Everything that you say is true in the abstract, however healthcare politics muddles things a bit in actual practice. There are two very powerful competing forces when it comes to NP (and to a much lesser extent PA) prescribing: the rampant abuse of controlled substances, and the very powerful lobby supporting complete independence for nurse-practitioners. Here, it has essentially led to a complete stalemate and the rules I describe above (the current ones) have remained stable for several years. The collaboration agreement must be reviewed by the state board of medicine, but in my biased opinion they are afraid of picking a fight, and do their best (or worst) to keep at least the "status quo" and therefore will approve any collaboration agreement that meets the minimum standards imposed by law and regulation. I see a lot of these collaboration agreements form my healthcare system, and I can't recall one instance where they were ever questioned or returned for more information, let alone denied. I like to think that is because we are doing a good job, but I am more influenced by what I hear from colleagues across the state.

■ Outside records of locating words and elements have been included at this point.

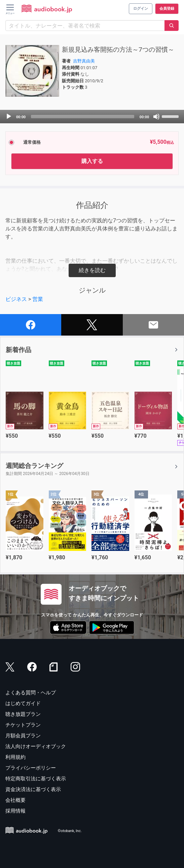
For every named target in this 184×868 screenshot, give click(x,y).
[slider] (83, 117)
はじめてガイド (23, 703)
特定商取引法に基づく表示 (35, 779)
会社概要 (16, 800)
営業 (38, 299)
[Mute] (156, 117)
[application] (92, 117)
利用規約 (16, 757)
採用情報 (16, 811)
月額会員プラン (23, 736)
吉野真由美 (84, 61)
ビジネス (16, 299)
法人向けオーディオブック (35, 746)
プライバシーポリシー (30, 768)
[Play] (9, 117)
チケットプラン (23, 725)
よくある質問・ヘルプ (30, 693)
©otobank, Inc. (70, 831)
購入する (92, 161)
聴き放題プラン (23, 714)
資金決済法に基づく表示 (33, 789)
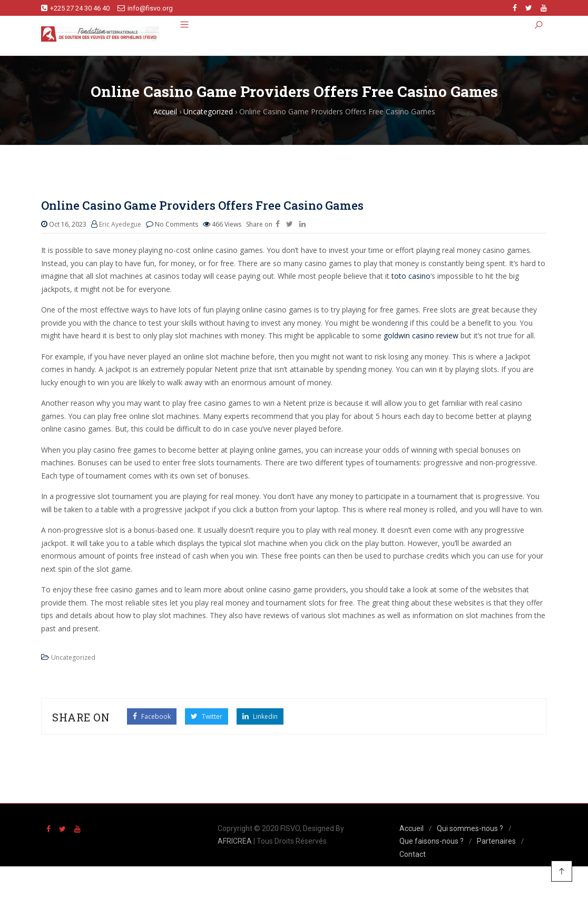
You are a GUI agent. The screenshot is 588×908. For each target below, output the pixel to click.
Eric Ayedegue (120, 224)
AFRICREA (234, 841)
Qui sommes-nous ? (470, 828)
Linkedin (260, 716)
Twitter (207, 716)
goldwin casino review (421, 335)
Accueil (411, 828)
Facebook (152, 716)
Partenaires (496, 841)
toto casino (411, 276)
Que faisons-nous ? (432, 841)
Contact (413, 854)
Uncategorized (73, 657)
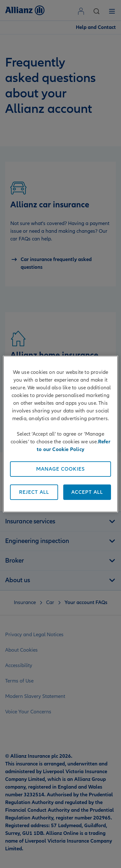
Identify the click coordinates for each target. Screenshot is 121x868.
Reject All (34, 492)
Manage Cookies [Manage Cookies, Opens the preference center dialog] (60, 469)
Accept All (87, 492)
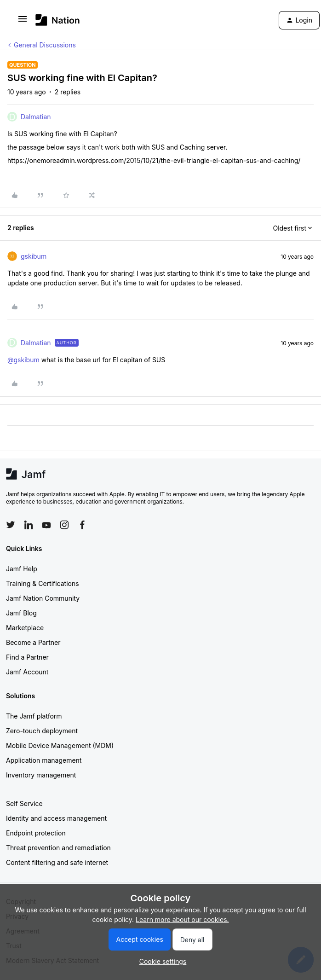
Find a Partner (27, 657)
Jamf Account (27, 672)
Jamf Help (22, 568)
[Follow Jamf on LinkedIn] (29, 525)
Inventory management (41, 775)
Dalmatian (36, 116)
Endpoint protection (36, 833)
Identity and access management (56, 818)
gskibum (34, 256)
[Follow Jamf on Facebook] (82, 525)
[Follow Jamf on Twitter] (11, 525)
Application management (44, 760)
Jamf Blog (21, 613)
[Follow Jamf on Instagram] (64, 525)
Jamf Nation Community (43, 598)
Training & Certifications (42, 583)
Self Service (24, 803)
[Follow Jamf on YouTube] (46, 525)
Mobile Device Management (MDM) (60, 745)
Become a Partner (33, 642)
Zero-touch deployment (42, 731)
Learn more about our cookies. (182, 919)
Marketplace (25, 627)
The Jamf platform (34, 716)
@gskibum (23, 360)
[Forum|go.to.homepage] (57, 20)
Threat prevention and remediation (58, 847)
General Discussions (45, 45)
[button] (23, 22)
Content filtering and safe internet (57, 862)
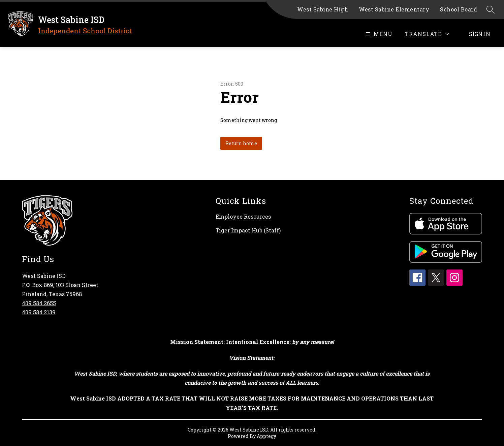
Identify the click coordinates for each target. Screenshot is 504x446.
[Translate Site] (427, 34)
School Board (459, 9)
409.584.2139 (39, 312)
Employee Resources (243, 216)
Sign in (479, 34)
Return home (241, 143)
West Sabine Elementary (394, 9)
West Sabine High (322, 9)
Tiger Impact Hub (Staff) (248, 230)
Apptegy (266, 436)
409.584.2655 (39, 303)
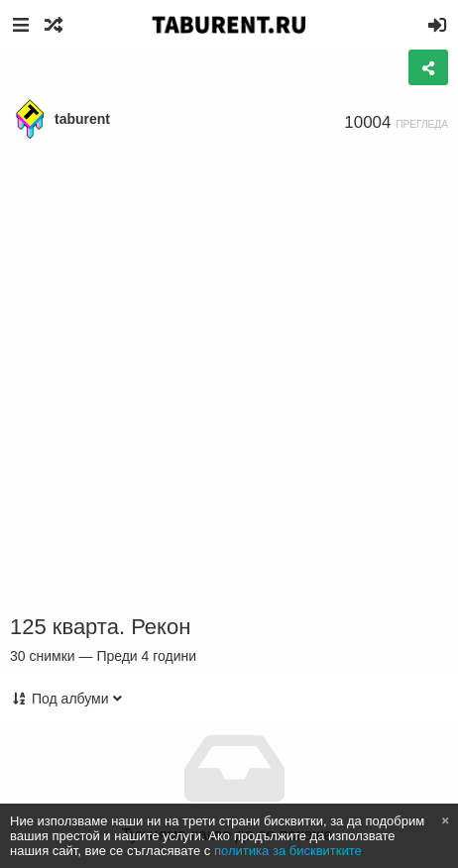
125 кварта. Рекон (100, 626)
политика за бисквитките (287, 850)
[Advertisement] (229, 378)
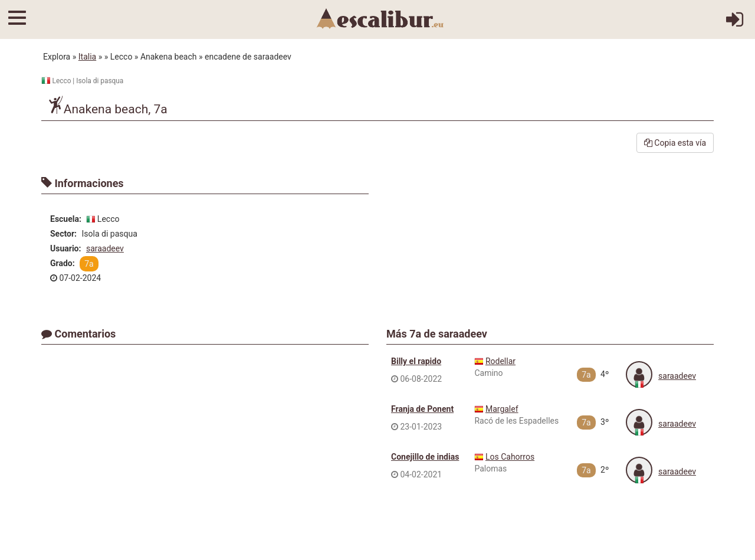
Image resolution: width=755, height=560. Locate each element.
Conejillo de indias (425, 457)
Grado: (63, 263)
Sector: (63, 234)
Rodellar (500, 361)
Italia (87, 57)
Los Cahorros (510, 457)
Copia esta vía (675, 143)
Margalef (502, 409)
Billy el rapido (416, 361)
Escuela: (65, 219)
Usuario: (65, 248)
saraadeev (105, 248)
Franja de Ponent (422, 409)
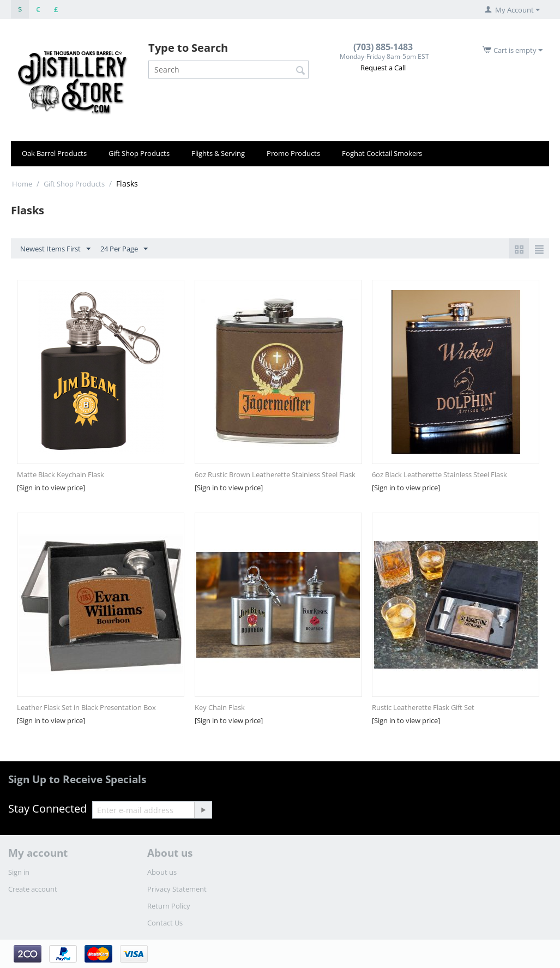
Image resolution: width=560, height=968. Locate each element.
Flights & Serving (218, 153)
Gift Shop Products (139, 153)
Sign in (19, 872)
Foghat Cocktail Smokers (382, 153)
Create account (33, 889)
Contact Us (165, 923)
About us (162, 872)
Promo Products (293, 153)
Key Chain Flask (220, 707)
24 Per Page (124, 249)
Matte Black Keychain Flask (61, 474)
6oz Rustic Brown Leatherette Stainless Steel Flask (275, 474)
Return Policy (168, 906)
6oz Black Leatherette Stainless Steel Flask (439, 474)
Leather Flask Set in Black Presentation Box (86, 707)
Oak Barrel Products (54, 153)
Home (22, 184)
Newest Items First (55, 249)
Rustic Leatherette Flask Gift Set (423, 707)
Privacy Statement (177, 889)
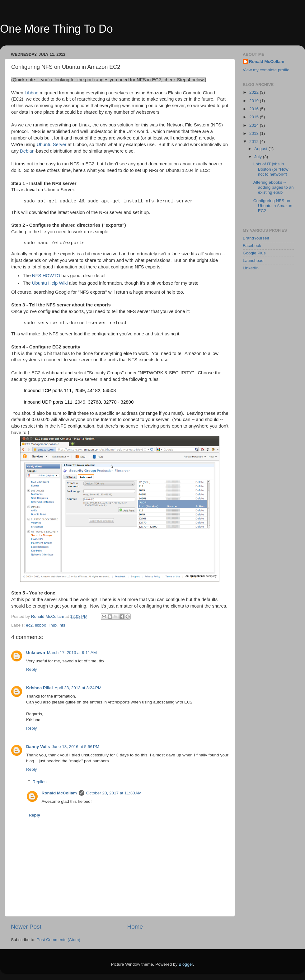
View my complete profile (266, 70)
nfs (62, 625)
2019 (254, 101)
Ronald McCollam (59, 793)
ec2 (29, 625)
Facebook (252, 245)
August (261, 149)
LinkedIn (251, 268)
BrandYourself (256, 238)
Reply (32, 669)
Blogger (186, 964)
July (259, 157)
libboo (41, 625)
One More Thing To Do (56, 29)
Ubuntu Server (52, 144)
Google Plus (254, 253)
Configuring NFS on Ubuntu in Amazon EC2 (273, 205)
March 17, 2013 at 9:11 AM (72, 652)
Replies (40, 782)
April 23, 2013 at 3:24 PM (78, 688)
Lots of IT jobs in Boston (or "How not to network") (271, 169)
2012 (254, 142)
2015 (254, 117)
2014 (254, 125)
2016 (254, 109)
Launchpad (253, 261)
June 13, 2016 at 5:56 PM (75, 746)
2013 (254, 134)
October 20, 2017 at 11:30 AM (114, 793)
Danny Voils (38, 746)
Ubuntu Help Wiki (50, 283)
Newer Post (26, 926)
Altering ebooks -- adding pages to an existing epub (273, 187)
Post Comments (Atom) (59, 940)
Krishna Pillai (40, 688)
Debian (27, 151)
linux (53, 625)
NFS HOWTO (46, 275)
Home (135, 926)
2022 (254, 92)
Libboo (32, 92)
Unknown (36, 652)
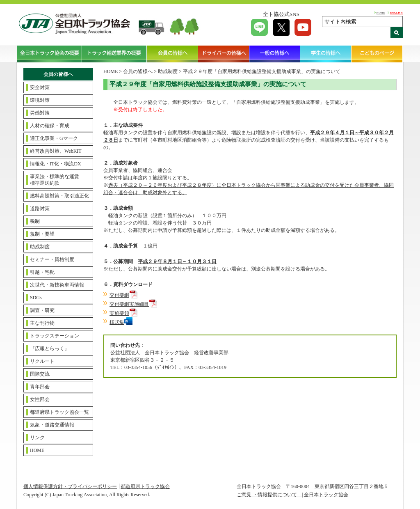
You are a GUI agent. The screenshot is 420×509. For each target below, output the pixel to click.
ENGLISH (396, 12)
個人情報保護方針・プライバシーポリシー (70, 486)
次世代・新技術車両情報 (57, 285)
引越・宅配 (42, 272)
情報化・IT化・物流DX (55, 164)
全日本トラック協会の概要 (50, 54)
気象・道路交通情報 (52, 425)
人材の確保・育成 (50, 126)
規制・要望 (42, 234)
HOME (381, 12)
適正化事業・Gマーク (54, 138)
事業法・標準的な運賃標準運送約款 (55, 180)
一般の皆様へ (275, 54)
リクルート (42, 361)
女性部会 (40, 399)
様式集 (117, 322)
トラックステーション (55, 336)
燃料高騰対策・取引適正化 (59, 196)
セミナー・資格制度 (52, 259)
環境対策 (40, 100)
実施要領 (119, 313)
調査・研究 (42, 310)
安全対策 (40, 87)
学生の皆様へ (326, 54)
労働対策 (40, 113)
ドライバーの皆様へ (224, 54)
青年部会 (40, 387)
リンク (37, 438)
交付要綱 (119, 295)
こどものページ (377, 54)
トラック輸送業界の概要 (114, 54)
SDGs (36, 298)
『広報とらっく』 (50, 349)
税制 (35, 221)
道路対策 (40, 209)
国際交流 (40, 374)
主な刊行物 (42, 323)
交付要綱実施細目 (129, 304)
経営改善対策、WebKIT (56, 151)
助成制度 (40, 247)
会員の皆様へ (172, 54)
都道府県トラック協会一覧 (59, 412)
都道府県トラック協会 (145, 486)
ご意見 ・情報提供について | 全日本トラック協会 (292, 495)
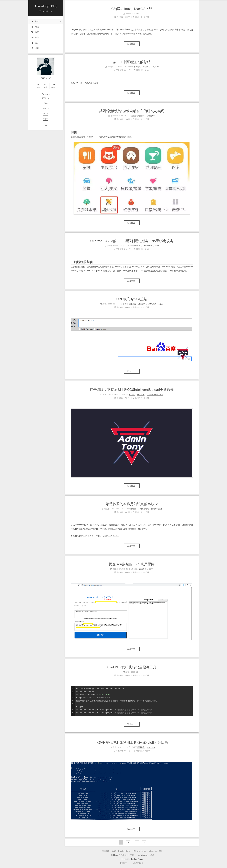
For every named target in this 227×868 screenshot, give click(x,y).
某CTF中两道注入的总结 (132, 62)
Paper (46, 118)
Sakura (46, 108)
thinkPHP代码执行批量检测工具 (132, 667)
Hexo (116, 855)
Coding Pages (137, 859)
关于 (35, 42)
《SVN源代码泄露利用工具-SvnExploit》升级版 (132, 742)
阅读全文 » (132, 43)
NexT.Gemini (142, 855)
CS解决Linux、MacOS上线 (132, 9)
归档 (35, 27)
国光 (45, 103)
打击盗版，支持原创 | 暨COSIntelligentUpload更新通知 (132, 390)
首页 (35, 21)
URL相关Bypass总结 (132, 299)
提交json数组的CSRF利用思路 (132, 564)
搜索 (35, 48)
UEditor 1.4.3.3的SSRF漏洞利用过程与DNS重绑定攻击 (132, 241)
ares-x (46, 113)
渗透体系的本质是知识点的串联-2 (132, 504)
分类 (35, 37)
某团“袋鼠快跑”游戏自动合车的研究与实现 (131, 111)
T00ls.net (45, 98)
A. (45, 123)
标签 (35, 32)
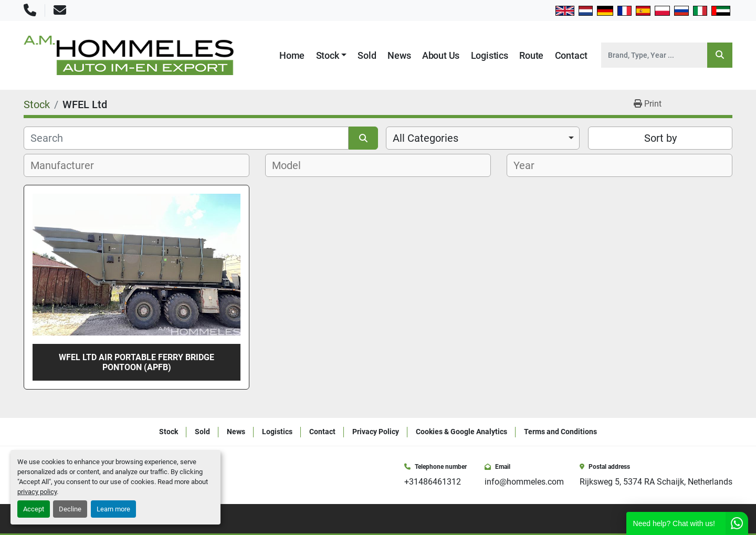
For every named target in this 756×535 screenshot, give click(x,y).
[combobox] (482, 138)
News (399, 55)
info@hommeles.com (524, 481)
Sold (366, 55)
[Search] (654, 55)
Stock (328, 55)
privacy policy (37, 491)
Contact (571, 55)
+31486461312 (433, 481)
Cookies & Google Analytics (461, 432)
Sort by (660, 138)
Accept (34, 509)
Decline (70, 509)
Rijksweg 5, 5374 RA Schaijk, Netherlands (656, 481)
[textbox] (68, 165)
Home (292, 55)
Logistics (489, 55)
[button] (331, 55)
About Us (441, 55)
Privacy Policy (375, 432)
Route (531, 55)
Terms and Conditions (560, 432)
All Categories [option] (425, 138)
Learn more (113, 509)
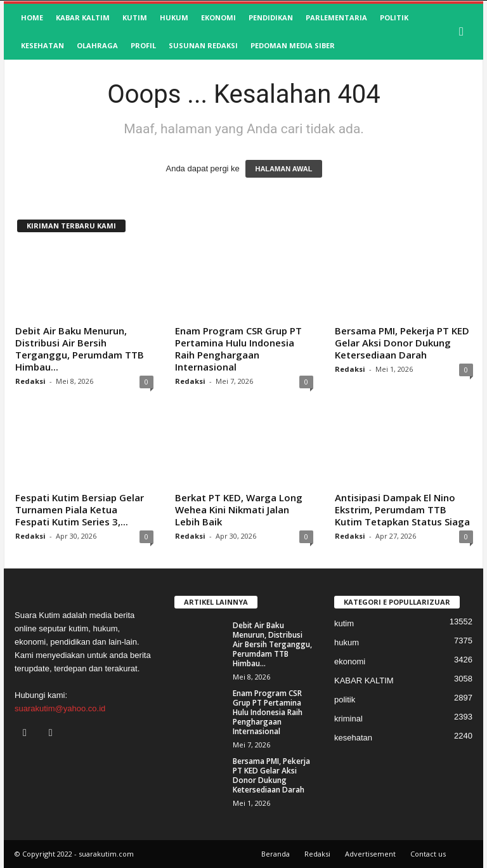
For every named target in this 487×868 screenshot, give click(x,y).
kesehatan (42, 45)
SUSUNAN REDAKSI (203, 45)
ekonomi (218, 17)
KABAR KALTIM (82, 17)
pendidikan (271, 17)
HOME (32, 17)
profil (143, 45)
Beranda (275, 853)
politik (394, 17)
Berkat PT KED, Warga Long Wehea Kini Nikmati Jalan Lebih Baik (238, 510)
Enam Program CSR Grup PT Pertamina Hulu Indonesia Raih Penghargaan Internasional (238, 348)
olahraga (97, 45)
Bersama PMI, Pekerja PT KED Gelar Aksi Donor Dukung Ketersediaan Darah (402, 343)
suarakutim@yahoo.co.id (60, 708)
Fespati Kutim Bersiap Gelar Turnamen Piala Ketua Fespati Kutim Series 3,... (79, 510)
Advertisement (370, 853)
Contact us (428, 853)
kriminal (348, 718)
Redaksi (30, 381)
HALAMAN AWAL (283, 169)
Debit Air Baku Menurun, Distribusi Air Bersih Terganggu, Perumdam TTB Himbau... (79, 348)
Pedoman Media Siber (292, 45)
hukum (174, 17)
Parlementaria (336, 17)
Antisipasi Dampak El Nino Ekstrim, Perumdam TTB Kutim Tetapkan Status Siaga (402, 510)
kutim (134, 17)
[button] (464, 32)
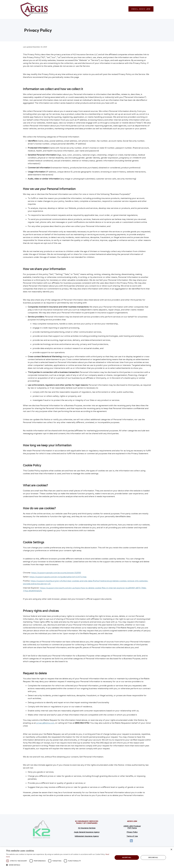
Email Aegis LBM (141, 9)
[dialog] (87, 858)
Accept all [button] (127, 858)
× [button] (171, 849)
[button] (58, 865)
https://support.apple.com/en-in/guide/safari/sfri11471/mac (58, 577)
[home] (34, 9)
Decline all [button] (153, 858)
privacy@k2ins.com (45, 723)
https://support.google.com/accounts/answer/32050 (56, 572)
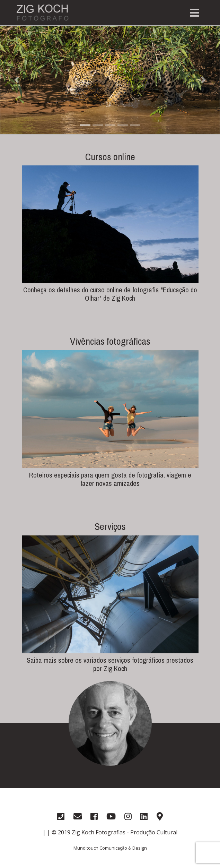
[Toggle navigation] (194, 13)
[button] (16, 80)
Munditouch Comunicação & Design (110, 848)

While a physician can legally do just about anything under his/her license, the limiting factor is basically the employment situation not fear of the state board. A physician can attempt to practice neurosurgery, but without hospital privileges, s/he is not going to get very far. There are potential liability issues related to a non-specialist physician being the supervisor for a "specialist" NP, but here we are talking about an urgent care staffed by a NP. That would be considered the scope of practice of any licensed physician. The reality is that if there is a lawsuit, the plaintiff is not going to care about the NP or the collaborating physician, they are going to go after CVS or Walgreens. The other reality is that there are a number of physicians who have a license (or are at least eligible for a license) who were not able to get a residency slot and are essentially unemployable in "traditional" medicine. This is especially true as "healthcare systems" suck up the independent practices to control the market.

(As an example of the above, I went to look at the blocked spam in my email account and there were four looking for a physician for "NP Supervision": $1000 a month, a couple of hours a week, only requirement is a state license, do not need to reside in that state.)